With more than 1 million inhabitants, this capital city is home to nearly half the population of Latvia. The city itself is situated on the Gulf of Riga, at the mouth of the river Daugava, and its centre, with its wealth of historical buildings, is a UNESCO World Heritage Site. The city was European Capital of Culture in 2014. The larger Riga region comprises 20 towns and cities, including Jūrmala, a traditional summer resort, Tukums, Limbaži and Ogre. A well-developed infrastructure provides a solid commercial platform both nationally and in the wider context of the Baltic Sea area—delivering easy access to the markets of Russia and other CIS countries, as well as the rest of Europe.
Companies in Riga produce almost 60% of Latvia’s total industrial output, while the region is also the focus of the national transport, power, environment, communication and information infrastructure. Though GDP per inhabitant in the Riga region is three times that found elsewhere in Latvia, it is still lower in comparison to that found in other developed regions in Europe.

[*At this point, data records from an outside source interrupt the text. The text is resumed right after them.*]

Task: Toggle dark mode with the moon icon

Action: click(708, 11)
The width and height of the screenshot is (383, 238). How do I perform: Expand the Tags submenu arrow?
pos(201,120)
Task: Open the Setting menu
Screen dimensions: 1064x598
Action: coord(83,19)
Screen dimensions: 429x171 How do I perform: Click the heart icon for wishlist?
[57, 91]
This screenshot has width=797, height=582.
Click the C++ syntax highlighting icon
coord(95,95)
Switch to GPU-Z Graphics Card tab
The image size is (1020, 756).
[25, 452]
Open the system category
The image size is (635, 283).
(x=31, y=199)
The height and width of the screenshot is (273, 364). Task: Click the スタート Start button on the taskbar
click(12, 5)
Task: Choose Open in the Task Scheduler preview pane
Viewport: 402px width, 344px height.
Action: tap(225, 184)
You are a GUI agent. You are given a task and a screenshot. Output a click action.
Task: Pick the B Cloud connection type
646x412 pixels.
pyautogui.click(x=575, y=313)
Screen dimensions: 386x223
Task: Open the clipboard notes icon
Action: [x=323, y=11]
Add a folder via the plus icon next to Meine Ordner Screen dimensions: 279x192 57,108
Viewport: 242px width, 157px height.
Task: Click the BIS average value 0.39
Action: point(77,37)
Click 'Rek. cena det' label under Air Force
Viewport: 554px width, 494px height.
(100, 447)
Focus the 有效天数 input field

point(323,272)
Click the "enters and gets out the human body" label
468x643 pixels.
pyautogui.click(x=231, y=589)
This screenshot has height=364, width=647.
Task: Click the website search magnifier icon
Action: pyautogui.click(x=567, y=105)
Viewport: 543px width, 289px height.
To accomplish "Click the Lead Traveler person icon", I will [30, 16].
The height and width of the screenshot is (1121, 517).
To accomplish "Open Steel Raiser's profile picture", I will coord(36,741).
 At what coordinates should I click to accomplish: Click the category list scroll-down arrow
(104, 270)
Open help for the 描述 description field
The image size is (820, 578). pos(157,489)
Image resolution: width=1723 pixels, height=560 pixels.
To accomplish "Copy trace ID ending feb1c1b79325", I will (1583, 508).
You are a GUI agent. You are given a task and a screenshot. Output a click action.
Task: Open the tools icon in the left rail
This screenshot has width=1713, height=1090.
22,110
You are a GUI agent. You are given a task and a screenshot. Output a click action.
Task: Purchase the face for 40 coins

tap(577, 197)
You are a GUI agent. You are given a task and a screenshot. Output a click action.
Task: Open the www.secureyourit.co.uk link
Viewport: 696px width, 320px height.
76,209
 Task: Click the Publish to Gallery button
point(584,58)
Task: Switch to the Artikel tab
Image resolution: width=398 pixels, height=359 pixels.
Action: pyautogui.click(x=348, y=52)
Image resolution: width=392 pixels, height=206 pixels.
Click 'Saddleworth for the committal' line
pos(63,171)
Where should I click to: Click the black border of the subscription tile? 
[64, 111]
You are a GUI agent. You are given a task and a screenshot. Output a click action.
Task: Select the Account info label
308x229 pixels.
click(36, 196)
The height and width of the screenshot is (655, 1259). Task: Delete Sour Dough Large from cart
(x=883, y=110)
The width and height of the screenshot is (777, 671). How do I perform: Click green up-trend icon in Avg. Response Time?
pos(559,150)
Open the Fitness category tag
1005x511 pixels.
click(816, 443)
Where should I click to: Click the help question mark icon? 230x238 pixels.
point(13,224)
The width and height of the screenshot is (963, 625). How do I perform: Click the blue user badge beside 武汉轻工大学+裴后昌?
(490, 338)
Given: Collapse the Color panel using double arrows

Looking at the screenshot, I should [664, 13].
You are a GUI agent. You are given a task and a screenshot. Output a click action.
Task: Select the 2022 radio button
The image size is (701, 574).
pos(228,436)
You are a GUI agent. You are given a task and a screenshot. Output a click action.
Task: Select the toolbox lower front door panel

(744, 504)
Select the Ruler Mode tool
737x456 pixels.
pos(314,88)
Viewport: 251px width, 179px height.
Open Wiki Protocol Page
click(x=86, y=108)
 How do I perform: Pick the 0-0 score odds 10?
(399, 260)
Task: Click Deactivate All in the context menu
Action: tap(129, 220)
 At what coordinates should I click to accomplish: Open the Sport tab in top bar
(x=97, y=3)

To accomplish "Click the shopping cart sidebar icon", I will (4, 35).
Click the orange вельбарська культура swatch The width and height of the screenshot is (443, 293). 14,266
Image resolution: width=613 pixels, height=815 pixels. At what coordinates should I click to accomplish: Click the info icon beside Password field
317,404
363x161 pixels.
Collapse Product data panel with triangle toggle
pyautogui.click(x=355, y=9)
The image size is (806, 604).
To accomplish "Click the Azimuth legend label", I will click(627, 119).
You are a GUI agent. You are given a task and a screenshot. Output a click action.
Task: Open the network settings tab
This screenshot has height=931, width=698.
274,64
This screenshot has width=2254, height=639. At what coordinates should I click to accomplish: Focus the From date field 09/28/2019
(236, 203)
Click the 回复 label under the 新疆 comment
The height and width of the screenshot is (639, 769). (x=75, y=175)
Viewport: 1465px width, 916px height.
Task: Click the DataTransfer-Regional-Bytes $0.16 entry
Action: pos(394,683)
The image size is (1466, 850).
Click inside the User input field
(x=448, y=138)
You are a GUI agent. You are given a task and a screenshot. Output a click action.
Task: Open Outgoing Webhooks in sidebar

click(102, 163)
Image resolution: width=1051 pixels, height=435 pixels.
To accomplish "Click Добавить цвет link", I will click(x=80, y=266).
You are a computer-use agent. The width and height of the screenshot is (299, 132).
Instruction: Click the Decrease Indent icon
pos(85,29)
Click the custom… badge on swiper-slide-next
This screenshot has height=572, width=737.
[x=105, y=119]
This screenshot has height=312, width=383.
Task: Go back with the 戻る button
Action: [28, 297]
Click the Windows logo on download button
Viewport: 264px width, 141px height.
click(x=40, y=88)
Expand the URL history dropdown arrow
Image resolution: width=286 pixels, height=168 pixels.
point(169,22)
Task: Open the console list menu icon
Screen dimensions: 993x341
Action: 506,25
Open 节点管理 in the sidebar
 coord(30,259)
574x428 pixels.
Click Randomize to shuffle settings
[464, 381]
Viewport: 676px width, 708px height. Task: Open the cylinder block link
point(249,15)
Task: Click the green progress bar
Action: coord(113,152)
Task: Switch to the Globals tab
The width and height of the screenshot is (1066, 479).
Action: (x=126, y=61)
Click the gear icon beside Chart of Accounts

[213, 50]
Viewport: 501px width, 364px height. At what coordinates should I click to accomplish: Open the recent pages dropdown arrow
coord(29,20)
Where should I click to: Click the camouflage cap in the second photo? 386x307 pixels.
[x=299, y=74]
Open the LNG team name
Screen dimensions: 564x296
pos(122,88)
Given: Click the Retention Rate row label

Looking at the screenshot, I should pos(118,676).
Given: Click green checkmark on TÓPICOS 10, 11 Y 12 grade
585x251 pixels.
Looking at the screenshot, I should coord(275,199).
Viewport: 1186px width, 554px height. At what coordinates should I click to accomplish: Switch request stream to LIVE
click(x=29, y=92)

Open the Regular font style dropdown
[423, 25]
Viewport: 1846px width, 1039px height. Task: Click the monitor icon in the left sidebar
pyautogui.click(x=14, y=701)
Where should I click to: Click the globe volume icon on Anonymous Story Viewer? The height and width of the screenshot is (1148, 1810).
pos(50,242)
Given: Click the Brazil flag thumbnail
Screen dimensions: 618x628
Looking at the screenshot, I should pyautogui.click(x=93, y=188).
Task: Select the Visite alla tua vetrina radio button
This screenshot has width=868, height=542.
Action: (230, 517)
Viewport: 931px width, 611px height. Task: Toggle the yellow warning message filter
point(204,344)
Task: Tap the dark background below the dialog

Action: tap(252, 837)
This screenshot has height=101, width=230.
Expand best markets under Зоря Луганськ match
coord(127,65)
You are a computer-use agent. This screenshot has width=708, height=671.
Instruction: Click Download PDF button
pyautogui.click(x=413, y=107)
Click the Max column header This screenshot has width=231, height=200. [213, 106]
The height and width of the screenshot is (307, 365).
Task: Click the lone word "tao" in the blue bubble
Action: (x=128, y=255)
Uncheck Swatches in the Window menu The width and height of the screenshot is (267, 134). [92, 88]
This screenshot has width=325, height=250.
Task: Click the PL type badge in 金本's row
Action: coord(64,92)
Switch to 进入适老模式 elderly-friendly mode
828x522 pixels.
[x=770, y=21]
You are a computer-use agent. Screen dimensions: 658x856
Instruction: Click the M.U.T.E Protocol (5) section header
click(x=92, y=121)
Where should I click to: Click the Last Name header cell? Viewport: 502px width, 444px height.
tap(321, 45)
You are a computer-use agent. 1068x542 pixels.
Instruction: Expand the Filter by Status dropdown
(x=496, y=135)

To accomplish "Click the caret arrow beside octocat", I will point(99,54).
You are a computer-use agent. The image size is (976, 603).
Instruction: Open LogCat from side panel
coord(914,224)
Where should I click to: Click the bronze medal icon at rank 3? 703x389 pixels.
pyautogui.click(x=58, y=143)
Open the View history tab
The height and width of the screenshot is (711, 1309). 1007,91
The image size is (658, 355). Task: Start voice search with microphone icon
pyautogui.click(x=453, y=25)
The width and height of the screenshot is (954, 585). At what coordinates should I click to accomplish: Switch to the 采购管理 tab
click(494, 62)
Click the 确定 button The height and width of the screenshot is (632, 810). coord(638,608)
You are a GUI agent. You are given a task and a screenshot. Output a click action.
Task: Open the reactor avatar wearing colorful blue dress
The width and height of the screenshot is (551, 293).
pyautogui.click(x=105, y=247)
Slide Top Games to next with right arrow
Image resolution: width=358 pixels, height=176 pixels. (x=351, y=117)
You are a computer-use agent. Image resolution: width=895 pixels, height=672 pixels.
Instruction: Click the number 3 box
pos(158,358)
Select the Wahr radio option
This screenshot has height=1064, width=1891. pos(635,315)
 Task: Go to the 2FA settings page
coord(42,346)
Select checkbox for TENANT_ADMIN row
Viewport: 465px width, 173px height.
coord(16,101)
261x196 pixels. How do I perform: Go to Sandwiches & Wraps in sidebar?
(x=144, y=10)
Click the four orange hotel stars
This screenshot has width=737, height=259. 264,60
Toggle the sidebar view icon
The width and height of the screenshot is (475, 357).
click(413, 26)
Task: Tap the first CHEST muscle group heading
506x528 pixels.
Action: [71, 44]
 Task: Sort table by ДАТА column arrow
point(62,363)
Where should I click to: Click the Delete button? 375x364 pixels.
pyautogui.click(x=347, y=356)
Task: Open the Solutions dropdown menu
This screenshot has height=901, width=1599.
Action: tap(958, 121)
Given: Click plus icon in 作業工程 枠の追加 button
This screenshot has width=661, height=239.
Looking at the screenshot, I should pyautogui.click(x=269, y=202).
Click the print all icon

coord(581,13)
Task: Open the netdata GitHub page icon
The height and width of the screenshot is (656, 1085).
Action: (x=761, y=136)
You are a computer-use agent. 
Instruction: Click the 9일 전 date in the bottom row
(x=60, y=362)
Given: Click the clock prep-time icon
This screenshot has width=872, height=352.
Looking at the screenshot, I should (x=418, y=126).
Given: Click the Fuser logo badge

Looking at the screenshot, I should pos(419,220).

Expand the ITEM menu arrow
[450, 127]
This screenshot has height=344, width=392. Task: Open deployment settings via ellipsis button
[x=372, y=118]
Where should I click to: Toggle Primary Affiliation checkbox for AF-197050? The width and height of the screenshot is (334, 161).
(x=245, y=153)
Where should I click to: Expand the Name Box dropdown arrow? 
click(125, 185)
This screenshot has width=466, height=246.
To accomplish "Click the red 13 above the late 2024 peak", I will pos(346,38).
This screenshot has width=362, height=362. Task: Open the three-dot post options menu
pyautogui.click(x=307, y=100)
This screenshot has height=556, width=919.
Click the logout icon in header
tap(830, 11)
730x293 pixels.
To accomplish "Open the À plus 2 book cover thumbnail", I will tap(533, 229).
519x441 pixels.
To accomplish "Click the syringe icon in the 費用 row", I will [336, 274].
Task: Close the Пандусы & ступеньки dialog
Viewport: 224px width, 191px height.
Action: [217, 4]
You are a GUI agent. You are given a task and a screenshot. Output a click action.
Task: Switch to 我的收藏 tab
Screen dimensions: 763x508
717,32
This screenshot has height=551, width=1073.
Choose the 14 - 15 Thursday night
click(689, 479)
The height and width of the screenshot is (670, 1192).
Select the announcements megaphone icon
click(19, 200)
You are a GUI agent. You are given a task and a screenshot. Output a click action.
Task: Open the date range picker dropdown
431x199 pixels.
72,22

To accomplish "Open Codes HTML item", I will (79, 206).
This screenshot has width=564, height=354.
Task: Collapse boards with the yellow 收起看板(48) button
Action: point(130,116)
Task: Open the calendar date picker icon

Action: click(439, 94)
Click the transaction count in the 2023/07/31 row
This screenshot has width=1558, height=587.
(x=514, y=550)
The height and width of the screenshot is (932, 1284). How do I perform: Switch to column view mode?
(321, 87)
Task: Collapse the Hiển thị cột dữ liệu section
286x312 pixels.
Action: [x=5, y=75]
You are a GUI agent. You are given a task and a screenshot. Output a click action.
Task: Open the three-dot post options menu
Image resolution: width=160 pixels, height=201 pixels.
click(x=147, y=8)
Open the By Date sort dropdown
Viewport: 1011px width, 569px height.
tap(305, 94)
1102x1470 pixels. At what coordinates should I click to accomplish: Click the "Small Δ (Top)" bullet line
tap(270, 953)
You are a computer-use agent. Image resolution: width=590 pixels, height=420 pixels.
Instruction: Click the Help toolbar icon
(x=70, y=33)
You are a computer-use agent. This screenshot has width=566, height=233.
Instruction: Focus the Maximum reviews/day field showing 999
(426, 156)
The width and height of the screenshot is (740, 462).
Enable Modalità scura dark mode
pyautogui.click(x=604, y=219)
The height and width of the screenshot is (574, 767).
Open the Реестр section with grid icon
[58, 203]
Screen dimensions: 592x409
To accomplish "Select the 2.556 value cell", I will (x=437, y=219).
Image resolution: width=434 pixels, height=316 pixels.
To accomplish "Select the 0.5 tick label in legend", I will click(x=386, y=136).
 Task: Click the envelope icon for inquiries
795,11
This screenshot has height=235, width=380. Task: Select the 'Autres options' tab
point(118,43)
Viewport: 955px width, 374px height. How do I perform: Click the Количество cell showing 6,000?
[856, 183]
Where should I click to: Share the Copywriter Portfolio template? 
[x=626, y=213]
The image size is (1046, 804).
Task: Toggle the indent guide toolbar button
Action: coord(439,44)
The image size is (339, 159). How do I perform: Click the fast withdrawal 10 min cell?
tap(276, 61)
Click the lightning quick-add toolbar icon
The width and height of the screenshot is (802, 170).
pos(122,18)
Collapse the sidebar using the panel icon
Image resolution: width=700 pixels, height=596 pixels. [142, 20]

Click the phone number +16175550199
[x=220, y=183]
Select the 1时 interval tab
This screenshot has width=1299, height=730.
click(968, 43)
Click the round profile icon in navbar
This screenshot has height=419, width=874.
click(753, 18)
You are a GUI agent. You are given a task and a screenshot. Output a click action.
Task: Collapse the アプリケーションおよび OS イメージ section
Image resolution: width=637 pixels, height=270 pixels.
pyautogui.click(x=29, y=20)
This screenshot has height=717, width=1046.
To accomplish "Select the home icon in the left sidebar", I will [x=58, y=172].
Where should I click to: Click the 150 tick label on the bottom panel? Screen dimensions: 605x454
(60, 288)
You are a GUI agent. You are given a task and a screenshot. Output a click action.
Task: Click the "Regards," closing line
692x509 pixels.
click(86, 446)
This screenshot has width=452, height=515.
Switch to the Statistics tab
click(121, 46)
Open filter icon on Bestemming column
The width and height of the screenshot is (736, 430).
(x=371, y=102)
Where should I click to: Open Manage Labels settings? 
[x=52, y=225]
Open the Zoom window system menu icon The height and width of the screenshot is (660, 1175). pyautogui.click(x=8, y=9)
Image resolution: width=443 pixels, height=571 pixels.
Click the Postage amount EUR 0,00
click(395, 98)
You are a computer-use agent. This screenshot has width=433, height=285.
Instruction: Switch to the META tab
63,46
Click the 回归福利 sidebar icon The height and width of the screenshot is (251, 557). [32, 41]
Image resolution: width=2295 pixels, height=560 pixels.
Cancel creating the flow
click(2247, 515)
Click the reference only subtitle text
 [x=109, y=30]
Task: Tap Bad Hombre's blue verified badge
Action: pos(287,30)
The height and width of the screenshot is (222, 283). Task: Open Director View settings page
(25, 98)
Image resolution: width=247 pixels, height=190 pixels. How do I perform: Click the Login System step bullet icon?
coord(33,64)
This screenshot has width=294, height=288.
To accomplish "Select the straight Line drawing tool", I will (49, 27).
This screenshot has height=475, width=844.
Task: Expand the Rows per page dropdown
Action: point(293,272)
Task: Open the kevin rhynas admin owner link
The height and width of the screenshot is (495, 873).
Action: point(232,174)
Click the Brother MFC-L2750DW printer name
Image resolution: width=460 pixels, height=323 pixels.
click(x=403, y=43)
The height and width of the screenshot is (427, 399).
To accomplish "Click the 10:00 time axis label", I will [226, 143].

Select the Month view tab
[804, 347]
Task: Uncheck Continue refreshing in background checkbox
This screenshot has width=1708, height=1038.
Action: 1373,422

The transport infrastructure is of special importance, as Riga region is a major centre for cargo and passenger transport at both a national and international level. Nearly all the main state roads and railway lines start in Riga, which has an international airport and a long-established port. While the port—Latvia’s second biggest in cargo terms—has historically been the driving force for economic development, the airport has become increasingly important and is now the largest among the Baltic countries.